Lorsque ce livre parut aux U.S.A. il y a quinze ans ce fut dans une collection pour adultes. L’édition française le situe à sa véritable place : dans la littérature pour adolescents. C’est de l’excellente science-fiction pour débutants. Ce n’est pas une critique, mais la simple constatation d’un fait, sans intention péjorative, car il est plus facile d’écrire un texte à portée philosophique ou sociologique qu’un récit tirant toute sa qualité de la maîtrise de la narration, et de la rigueur dans l’invention.

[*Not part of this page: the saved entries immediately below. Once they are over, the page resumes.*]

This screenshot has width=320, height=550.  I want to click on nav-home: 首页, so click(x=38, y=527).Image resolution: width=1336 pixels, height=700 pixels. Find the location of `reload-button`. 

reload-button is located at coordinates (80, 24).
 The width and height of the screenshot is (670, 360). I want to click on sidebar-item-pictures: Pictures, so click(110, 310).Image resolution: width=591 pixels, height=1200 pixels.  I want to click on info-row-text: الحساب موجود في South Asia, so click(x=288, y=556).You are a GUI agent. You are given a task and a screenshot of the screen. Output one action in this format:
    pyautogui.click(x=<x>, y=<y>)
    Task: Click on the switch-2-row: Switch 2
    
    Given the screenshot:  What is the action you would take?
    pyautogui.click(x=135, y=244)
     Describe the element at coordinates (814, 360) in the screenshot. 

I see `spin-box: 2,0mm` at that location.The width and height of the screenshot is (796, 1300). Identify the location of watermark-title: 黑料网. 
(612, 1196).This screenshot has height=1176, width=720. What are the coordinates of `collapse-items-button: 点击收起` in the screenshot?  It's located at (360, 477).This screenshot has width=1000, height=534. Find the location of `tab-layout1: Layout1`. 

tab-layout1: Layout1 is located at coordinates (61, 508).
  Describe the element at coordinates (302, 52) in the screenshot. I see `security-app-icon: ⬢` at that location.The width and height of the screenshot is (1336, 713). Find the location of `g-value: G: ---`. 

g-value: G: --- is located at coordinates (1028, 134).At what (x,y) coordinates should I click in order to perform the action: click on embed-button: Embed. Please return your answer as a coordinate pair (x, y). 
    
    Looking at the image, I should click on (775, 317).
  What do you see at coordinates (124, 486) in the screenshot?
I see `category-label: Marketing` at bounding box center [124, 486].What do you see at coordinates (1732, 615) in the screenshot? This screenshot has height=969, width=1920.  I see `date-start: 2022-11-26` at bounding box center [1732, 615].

Toute la première partie est excellente et file le suspense avec maîtrise. Le professeur Costigan a inventé un appareil permettant de passer dans un autre univers. Mais le seuil de passage n’admet que la matière animée vivante. Ainsi un homme se retrouvera de l’autre côté nu, sans alliance, sans plombage ou sans verres de contact.
Après des essais préliminaires on passe à l’exécution d’un modèle devant permettre le transfert d’êtres humains. Mais le premier volontaire ne revient pas, pas plus que le second. Et le jour où une chaîne d’explorateurs, se tenant par la main, passe le porche, c’est pour se voir aspirée, entraînée tout entière.
L’explication qui nous sera fournie aura le double mérite de tout expliquer et d’être d’une élégante simplicité.
Arrive alors un illuminé qui hurle que ceci est un défi à l’Éternel, et qui, avec ses fidèles, massacre les circuits, provoquant le passage instantané de toute la population d’un bloc de Chicago.
La seconde partie reste intéressante, mais a perdu cet accent de réalisme quotidien, et de crédibilité. Nous voyons les naufragés jetés nus sur ce monde, recommencer L’île mystérieuse et rebâtir une société et une technique, avec l’usage de leurs seules mains et de leur cerveau. Que cela puisse passionner des jeunes je le crois, car l’ingéniosité des héros est sans limites. Mais qu’en dix ans, trois ou quatre cents personnes recréent une technique telle qu’il leur est possible de reconstruire la machine aux multiples circuits électroniques situe bien le côté naïf de cette robinsonnade.